Jean-Philippe Blot, le nouveau guide de la Taille aux Loups

Avec la disparition de Jacky, le vignoble a pleuré une légende et Jean-Philippe Blot a perdu un père. L’histoire de la Taille aux Loups à Montlouis est maintenant entre ses mains. Elles sont sûres. Par Valentine Sled

« Il a fait de l’appellation ce qu’elle est aujourd’hui, je l’affirme encore plus depuis qu’il est parti », déclare Jean-Philippe Blot avec émotion. En 1987, Jacky Blot, ancien militaire puis courtier en vin, se passionne pour le chenin en le goûtant à Montlouis-sur-Loire. Dès 1989, il y achète ses sept premiers hectares de vignes. Malgré son manque d’expérience, Jacky sait la direction qu’il veut prendre, choisit de travailler le chenin sec, intégralement en bio, sans utiliser d’intrants, avec une vinification en barrique, à la bourguignonne, qu’il affectionne tant. Une pratique critiquée et décalée à l’époque, mais suivie rapidement par d’autres vignerons. Depuis, l’appellation a acquis une aura, un statut, et 60 % des surfaces y sont cultivées en bio.

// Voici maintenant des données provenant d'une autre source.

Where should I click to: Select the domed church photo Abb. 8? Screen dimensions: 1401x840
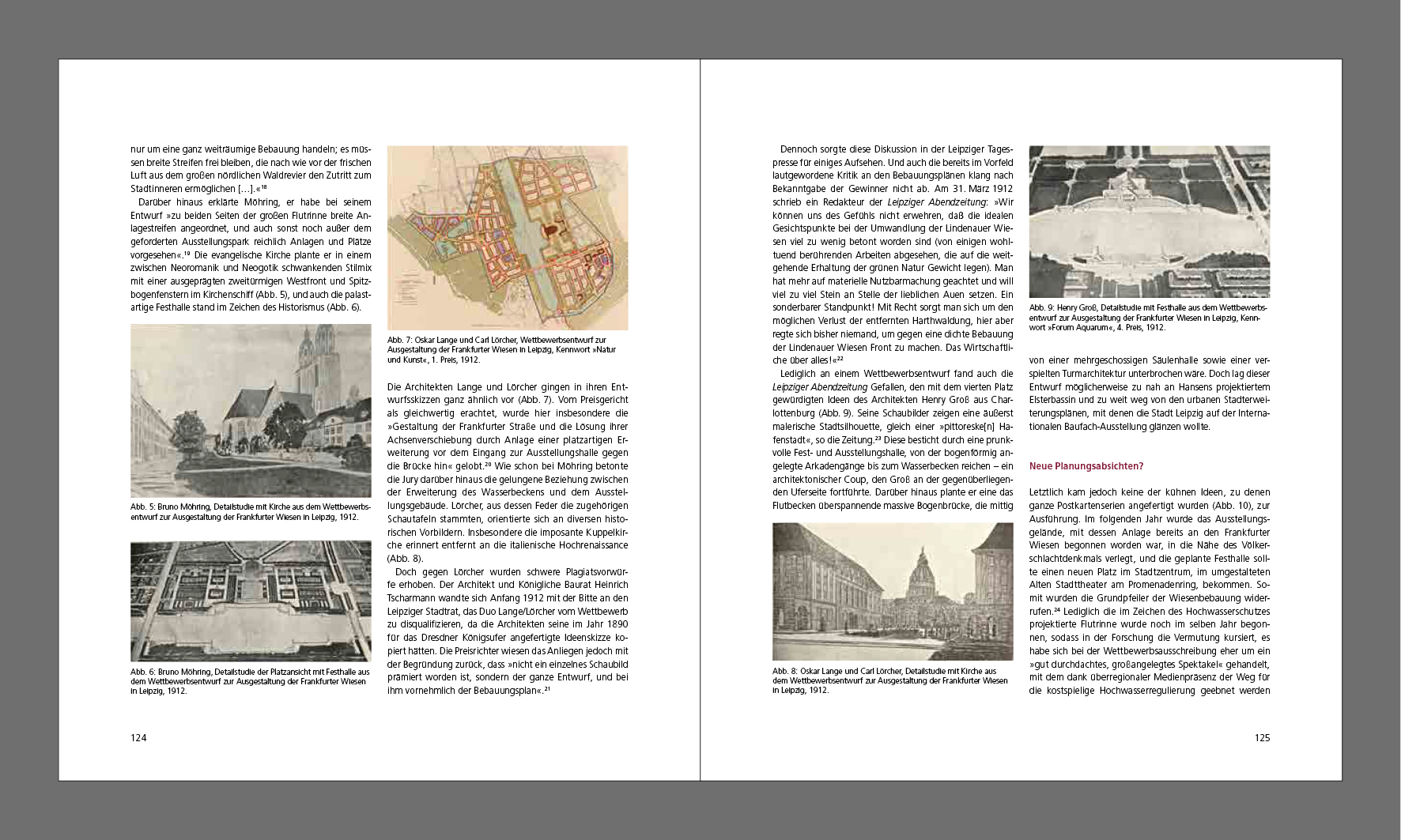pyautogui.click(x=893, y=591)

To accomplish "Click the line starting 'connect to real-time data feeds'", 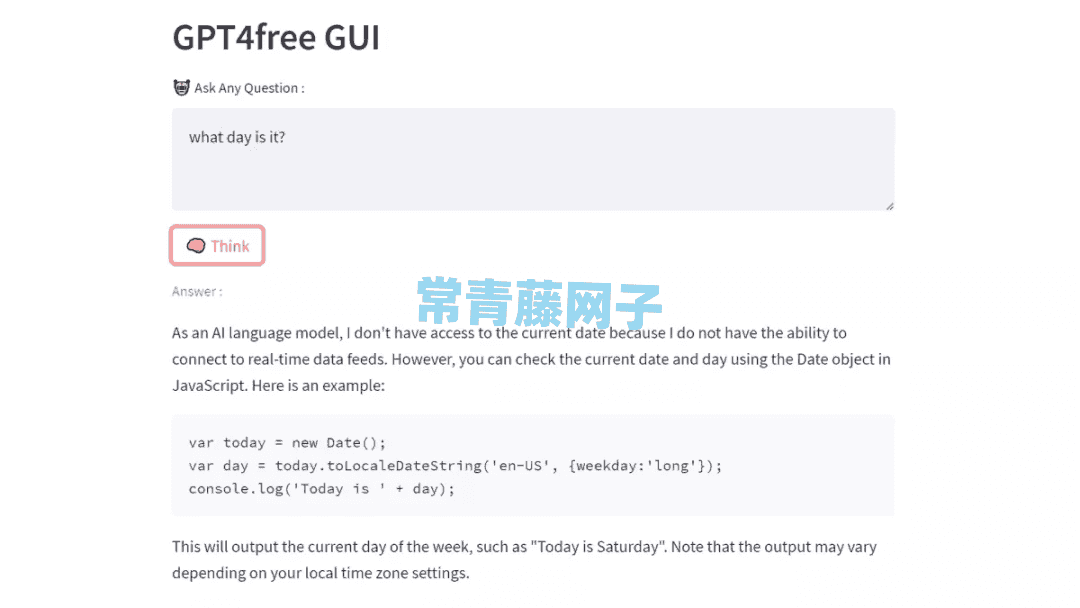I will [531, 359].
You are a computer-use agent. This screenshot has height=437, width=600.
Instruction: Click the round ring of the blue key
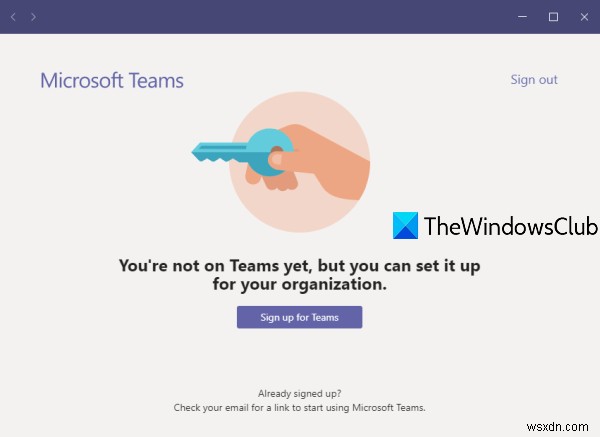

Trente ans plus tard, les vins de Jacky Blot sont recherchés, convoités par les étrangers, présents sur les grandes tables gastronomiques et le domaine de la Taille aux Loups est devenu un emblème de la région, unanimement reconnu.
Les sept hectares d’origine sont devenus quarante-sept hectares de chenin à Montlouis et cinq hectares à Vouvray. Il y a aussi seize hectares de cabernet franc acquis en 2002 à Saint-Nicolas-de-Bourgueuil (Domaine de la Butte). « Le cépage profite du réchauffement climatique », précise Jean-Philippe Blot. Contrairement à son père, il a baigné dans les vignes et y a développé une technicité encore plus affûtée, sans en avoir vraiment conscience. Malgré une « grosse crise d’ado », il a toujours su qu’il prendrait le relais. Un BTS de viticulture-œnologie, des vendanges à Bordeaux et en Nouvelle-Zélande, une expérience de courtier en Indre-et-Loire pour parfaire sa connaissance de la région et il était prêt à travailler au domaine familial. Jean-Philippe est aussi à la tête de six caves et d’un restaurant à Tours qui l’occupe beaucoup, doté d’une carte des vins exceptionnelle de plus de 1 200 références pour accompagner une jolie cuisine de terroir.

Premier millésime
Ces vendanges 2023 étaient les premières sans son père. « J’ai envie de faire encore mieux pour lui rendre hommage. » Millésime difficile. Avec le dérèglement climatique, le raisin envoie de mauvais signaux qui laissent à penser qu’il est mûr sans vraiment l’être. « On va quand même réussir à atteindre nos 300 000 bouteilles annuelles car la charge de raisins était importante », explique-t-il, confiant. Jean-Philippe ne changera rien au fonctionnement du domaine. L’élevage en barrique, avant qu’il ne se répande dans toute la Loire, était la signature de la Taille aux Loups. Pas question d’y toucher. Il ne touchera pas non plus à l’icône Triple Zéro, son fabuleux effervescent naturel non dosé. « On a le plus beau cépage du monde, c’est le meilleur vecteur de terroir », assure Jean-Philippe, qui estime que le réchauffement climatique a contribué à rendre le chenin plus digeste, sans avoir besoin de dosage, en recherchant la sucrosité dans le vieillissement. Précurseur du vin nature en 1993, le domaine ne s’en est pourtant jamais revendiqué.
Le respect pour Jacky Blot demeure, en témoigne le nombre de lettres reçues à son décès. Il a marqué par sa clairvoyance et sa précision de dégustation, par sa manière de capter l’attention avec un vocabulaire imagé. « Je me rends compte de la force de ce qu’il a créé. » S’il est difficile de sortir de l’ombre de son père, il n’en fait pas un sujet. « Il aura toujours son nom sur les étiquettes », dit-il en montrant une bouteille avec humilité. Convaincu que Montlouis est un terroir à grand potentiel, Jean-Philippe est un garçon timide et sincère, le cœur sur la main, la main à l’ouvrage. Son vin est comme lui, comme était son père, l’expression de la sensibilité et de l’esprit de cette famille.